What to work on
Wherever the word "Memoriam" appears in a line below, that line counts; report the total number of such lines only.

Exercise input
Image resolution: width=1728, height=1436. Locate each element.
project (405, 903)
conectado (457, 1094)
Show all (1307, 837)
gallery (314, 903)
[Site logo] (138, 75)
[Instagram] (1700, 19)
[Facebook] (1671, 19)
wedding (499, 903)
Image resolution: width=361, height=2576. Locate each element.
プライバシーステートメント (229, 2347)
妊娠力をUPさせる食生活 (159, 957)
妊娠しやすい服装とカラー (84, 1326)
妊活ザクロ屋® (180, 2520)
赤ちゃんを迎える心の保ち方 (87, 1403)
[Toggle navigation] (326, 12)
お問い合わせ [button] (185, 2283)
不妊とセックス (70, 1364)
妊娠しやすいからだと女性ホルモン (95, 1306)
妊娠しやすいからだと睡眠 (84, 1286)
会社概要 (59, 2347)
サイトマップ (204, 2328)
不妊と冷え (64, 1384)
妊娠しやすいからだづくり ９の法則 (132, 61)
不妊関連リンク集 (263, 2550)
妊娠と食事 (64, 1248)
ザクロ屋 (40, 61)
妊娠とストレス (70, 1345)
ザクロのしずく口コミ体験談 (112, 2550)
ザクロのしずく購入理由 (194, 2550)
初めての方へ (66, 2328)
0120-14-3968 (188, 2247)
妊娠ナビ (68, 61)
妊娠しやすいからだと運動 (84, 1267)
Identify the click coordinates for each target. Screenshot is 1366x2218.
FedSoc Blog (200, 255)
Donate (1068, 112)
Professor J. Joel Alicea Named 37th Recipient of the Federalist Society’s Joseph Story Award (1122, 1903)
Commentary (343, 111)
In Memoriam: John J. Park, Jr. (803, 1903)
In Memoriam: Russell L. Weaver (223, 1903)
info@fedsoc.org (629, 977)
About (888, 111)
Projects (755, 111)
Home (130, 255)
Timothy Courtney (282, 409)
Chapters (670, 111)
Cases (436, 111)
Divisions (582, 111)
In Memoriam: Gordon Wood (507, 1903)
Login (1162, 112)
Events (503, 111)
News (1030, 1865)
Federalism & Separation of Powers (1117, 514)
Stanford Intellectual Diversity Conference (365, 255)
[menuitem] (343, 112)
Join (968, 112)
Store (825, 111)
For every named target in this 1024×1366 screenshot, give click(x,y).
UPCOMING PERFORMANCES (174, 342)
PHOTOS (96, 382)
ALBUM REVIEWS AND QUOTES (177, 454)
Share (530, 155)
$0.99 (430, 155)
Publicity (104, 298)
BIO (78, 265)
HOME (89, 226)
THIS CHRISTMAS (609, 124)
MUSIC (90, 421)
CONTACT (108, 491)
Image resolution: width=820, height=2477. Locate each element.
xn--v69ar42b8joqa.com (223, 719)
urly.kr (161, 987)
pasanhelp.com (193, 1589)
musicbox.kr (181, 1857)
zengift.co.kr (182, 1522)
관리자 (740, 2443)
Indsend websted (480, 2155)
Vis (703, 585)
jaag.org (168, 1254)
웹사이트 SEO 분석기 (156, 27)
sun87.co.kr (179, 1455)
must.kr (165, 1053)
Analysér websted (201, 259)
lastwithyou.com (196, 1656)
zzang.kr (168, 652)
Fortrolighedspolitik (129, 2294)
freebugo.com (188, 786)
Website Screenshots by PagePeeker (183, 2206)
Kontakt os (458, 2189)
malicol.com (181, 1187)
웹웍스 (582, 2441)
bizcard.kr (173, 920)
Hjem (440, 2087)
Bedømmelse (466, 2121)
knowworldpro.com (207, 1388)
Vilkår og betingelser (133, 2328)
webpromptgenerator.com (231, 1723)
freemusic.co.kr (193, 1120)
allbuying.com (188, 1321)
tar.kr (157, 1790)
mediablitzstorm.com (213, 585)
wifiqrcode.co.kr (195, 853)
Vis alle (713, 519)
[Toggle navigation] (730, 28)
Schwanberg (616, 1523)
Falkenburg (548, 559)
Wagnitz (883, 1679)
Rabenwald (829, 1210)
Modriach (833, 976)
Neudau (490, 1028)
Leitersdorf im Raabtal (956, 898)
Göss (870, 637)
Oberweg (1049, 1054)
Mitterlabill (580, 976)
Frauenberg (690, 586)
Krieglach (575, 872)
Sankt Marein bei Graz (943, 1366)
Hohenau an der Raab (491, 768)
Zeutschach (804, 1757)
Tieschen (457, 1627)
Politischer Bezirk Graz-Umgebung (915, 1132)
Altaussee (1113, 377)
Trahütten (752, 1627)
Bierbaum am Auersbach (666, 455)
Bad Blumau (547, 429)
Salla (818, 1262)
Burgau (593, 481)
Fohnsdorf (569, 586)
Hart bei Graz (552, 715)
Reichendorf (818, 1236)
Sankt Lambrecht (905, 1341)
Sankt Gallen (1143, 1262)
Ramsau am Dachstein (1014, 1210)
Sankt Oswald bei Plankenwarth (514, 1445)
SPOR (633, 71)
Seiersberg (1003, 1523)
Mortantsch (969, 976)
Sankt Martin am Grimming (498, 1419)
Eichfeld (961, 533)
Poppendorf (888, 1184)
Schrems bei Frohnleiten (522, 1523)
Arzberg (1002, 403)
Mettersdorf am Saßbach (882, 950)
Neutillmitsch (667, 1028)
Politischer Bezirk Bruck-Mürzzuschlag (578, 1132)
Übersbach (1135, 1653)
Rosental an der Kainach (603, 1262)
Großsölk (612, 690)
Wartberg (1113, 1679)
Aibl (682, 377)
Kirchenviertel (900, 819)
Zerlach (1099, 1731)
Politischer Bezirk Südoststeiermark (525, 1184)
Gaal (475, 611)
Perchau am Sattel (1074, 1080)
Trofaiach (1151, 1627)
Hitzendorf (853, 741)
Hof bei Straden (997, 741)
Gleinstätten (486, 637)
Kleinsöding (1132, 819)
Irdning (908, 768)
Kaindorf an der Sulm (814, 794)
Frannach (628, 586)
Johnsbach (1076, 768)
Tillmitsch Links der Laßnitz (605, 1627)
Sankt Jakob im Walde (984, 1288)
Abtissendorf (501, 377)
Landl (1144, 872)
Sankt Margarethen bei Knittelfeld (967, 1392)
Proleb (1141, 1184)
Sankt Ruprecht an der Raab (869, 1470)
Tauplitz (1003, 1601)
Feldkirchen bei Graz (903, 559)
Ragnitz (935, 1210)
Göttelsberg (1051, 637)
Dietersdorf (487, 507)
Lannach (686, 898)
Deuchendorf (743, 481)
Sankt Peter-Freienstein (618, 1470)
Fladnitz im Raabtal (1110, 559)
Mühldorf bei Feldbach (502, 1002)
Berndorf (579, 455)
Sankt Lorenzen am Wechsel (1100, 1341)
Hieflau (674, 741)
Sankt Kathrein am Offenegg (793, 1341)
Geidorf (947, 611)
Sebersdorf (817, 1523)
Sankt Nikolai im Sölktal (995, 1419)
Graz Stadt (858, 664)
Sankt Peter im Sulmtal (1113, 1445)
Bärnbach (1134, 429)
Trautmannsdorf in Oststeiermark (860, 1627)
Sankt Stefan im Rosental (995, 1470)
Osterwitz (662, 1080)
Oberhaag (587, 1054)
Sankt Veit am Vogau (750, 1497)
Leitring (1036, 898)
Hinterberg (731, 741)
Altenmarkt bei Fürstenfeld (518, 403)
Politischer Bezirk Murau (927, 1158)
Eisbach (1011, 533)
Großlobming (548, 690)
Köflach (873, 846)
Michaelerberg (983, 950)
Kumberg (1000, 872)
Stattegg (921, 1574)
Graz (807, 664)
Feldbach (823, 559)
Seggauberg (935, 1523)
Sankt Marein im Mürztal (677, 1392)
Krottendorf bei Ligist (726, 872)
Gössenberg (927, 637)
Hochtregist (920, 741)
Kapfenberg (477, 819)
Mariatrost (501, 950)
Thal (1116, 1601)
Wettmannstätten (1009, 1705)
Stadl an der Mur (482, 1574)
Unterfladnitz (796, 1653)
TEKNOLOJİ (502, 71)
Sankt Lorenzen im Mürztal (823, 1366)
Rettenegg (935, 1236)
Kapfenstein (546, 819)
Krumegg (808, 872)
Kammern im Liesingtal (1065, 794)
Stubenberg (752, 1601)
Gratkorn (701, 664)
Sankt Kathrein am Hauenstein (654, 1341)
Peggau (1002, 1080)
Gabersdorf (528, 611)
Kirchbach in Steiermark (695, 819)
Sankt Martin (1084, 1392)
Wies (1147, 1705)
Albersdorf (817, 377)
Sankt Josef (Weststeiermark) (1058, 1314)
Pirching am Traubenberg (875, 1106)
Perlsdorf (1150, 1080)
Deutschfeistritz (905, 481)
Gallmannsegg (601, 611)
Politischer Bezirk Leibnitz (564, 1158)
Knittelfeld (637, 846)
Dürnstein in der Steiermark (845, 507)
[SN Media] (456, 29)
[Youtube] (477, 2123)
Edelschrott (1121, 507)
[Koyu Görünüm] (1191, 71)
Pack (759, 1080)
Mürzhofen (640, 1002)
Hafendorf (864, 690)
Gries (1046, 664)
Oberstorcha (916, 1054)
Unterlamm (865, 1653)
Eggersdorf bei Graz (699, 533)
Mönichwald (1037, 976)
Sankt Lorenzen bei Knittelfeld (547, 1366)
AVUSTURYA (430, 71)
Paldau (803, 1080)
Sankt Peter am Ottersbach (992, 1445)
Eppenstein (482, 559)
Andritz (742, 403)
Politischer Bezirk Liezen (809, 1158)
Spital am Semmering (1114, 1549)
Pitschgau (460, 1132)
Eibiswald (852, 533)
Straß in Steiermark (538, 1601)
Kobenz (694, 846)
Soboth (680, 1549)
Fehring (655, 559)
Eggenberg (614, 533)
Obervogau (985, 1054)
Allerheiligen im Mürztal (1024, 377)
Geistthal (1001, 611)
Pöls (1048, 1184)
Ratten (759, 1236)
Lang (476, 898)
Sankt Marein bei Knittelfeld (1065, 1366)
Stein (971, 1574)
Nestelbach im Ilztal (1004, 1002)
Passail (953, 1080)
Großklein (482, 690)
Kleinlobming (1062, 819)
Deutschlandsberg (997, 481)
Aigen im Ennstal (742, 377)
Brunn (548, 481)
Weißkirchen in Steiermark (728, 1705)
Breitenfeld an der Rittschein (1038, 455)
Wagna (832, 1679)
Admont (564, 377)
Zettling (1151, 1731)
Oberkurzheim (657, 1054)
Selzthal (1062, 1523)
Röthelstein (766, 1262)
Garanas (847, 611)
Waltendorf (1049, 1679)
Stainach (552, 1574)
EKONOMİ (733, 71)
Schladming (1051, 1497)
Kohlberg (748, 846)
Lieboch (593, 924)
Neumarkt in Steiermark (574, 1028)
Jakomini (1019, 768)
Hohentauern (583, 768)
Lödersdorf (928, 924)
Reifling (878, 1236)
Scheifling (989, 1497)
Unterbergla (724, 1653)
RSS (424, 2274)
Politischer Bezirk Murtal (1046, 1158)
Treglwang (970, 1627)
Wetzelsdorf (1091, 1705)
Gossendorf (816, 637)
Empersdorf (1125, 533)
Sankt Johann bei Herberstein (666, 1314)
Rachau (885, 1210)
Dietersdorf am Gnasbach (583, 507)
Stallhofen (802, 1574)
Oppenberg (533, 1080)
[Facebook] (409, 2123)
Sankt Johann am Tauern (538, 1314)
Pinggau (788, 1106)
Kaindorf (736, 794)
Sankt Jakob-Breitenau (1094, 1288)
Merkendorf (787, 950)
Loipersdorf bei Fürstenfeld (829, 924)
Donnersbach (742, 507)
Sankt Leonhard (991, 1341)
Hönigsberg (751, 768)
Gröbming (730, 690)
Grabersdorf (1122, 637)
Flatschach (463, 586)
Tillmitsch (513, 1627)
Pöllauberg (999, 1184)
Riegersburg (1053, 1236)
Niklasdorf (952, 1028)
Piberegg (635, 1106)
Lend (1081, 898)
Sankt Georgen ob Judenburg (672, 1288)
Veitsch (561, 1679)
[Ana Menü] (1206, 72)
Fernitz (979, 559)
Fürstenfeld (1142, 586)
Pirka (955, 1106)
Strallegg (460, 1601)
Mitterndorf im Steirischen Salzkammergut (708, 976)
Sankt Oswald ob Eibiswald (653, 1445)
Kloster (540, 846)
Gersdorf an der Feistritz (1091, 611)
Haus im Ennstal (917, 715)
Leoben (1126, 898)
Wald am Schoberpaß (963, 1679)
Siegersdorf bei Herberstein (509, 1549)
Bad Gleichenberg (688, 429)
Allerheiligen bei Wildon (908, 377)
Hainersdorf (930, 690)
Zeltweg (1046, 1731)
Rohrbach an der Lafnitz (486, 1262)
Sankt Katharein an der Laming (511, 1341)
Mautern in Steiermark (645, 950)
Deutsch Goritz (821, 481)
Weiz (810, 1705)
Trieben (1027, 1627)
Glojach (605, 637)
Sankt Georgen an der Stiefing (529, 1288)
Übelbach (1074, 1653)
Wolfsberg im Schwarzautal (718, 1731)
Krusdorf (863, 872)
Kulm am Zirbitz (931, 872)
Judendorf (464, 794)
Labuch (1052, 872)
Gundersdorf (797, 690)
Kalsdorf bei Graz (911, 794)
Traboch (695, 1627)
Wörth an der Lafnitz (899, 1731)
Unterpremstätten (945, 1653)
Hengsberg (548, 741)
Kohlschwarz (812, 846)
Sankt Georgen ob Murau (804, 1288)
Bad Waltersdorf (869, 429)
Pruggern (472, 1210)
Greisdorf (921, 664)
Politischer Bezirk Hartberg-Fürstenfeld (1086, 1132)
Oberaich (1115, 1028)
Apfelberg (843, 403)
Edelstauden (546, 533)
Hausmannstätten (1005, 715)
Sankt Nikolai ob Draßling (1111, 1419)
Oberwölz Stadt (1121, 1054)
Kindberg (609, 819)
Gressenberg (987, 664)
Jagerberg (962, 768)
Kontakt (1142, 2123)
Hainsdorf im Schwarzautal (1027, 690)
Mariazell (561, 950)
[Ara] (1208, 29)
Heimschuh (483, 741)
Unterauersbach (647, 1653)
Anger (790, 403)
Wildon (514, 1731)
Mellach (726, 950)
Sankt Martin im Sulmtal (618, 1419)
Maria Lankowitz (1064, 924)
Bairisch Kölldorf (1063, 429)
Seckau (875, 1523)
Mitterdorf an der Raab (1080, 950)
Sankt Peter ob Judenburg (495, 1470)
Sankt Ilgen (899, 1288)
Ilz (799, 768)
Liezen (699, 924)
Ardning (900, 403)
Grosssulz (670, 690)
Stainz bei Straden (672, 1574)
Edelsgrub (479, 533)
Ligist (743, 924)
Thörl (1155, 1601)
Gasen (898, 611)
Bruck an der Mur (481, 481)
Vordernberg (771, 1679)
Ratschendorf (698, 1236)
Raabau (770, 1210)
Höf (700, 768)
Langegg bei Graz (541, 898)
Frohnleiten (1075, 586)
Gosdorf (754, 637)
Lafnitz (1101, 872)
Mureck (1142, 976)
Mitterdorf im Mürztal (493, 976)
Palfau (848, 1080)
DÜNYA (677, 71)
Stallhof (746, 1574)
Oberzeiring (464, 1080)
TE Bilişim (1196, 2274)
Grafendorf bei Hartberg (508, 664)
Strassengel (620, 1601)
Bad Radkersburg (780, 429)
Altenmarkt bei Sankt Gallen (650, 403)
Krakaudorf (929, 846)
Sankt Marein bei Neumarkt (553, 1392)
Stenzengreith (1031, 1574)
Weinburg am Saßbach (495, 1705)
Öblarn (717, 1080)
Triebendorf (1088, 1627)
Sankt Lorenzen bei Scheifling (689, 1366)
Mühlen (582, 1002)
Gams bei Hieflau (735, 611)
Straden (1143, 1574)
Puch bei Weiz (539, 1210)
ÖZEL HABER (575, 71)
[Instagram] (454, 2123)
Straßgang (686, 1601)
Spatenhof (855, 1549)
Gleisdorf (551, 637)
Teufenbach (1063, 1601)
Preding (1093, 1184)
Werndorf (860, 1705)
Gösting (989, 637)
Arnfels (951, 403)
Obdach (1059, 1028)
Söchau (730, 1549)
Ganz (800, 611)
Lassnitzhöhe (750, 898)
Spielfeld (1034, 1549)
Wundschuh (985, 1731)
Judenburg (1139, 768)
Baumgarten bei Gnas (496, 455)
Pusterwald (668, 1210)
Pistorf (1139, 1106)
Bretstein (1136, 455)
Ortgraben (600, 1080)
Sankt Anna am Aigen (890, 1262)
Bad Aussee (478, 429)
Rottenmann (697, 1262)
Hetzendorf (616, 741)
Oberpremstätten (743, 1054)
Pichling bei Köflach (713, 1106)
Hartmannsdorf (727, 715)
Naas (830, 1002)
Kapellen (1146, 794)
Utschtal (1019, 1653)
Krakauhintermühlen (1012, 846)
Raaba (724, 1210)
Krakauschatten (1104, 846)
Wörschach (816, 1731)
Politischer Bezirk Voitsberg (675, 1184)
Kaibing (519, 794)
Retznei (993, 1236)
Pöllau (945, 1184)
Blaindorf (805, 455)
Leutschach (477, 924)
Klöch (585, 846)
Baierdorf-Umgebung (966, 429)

Solution to this exercise
3